Another factor reviewed is specific patient characteristics. This may take the form of the patient age, or even the presence of a disease. The article quotes more research showing that physical dependency is also a good contributor towards the care giver burden. For the case of patients suffering from dementia characteristics like, “aggressiveness, wandering and disorientation,” (p. 2) are primary over all the others (Papastavrou et al., 2007, p. 446).

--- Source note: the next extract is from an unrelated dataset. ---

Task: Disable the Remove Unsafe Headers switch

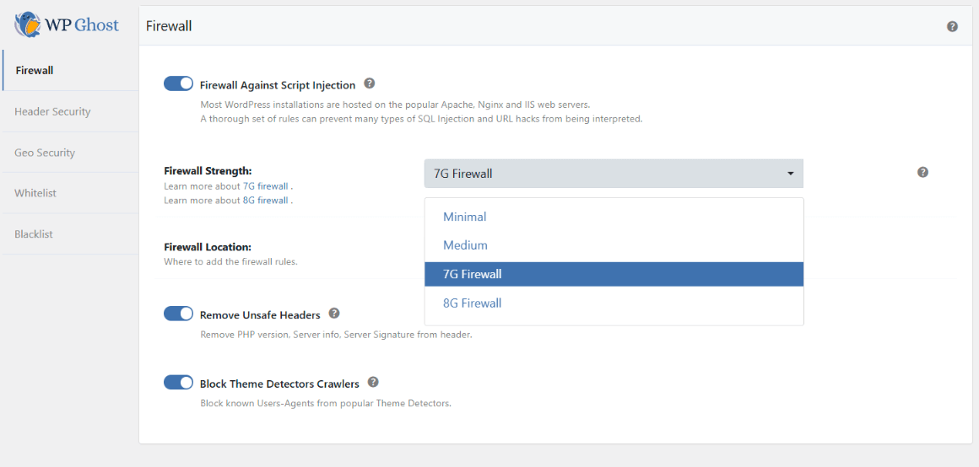Action: click(x=178, y=314)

In this section the article has given the variables which trigger the burden on the part of the care giver. The article as laid much weight on the patient as t he cause of this burden. It should be noted that the article fails to mention cultural variables whereby the caregivers are expected to take care of patients no what kind of a situation they might be in. such kind of value though they might be rare tend to favor the patient side at the expense of the care givers. Next the article moves on to examine the impacts of this burden (Papastavrou et al., 2007, p. 446).
Consequences of Burden
Studies implicate family caregivers of patients with dementia with the likelihood of experiencing increased physical and psychological morbidity. When a relative is diagnosed with dementia it becomes quite stressing to the caregivers. The articles symbolizes the sorrow of this burden with that of death. The article uses the term, “disenfranchised grief” (Papastavrou et al., 2007, p. 447). This section brings out the seriousness of the challenges with which care givers views the care giving services. It shows a great challenge which needs to be taken care of. The article next discusses another variable affecting the burden of the caregiver.
Women caregivers have been implicated with vulnerability as compared to their male caregivers counterparts. This article claims that a great portion of caregivers for patients with dementia are women and as such they are more prone to be depressed. The women in addition are said to have lower mastery skills on adapting to the situation. Men are assumed to cope easily with the situation of a caregiver’s situation. The article quotes some other studies claiming that men are likely to receive more informal support than women.
This research used a cross –sectional descriptive study. In this design several methods were used to select and analyse data. The collection of the data took place between 2004 and 2005. The use of many methods in data collection helps to collect reliable information and reduces the biases involved in research.
The study made use 172 patients primary caregiver dyads. The participation was on a voluntary basis with 130 of the participants being drawn from the community residents. The rest were drawn from long term institutions specifically to answer the research question. The inclusion criteria for the caregivers who were included were the frequency with which they got in touch with patients. Other limits were that the caregivers at least must have had an experience of at least one year with the patients. The caregiver had to be free of any mental illness. The patient to the caregiver relationship which existed was mainly that of son, daughter (Papastavrou et al., 2007, p. 448).
The criterion used is sufficient to eliminate any bias from the research. By ensuring that the caregivers who could participate in the research had a more than one year contact with the patient would ensure that the results and opinions gathered would be from real life experience and which do real take place.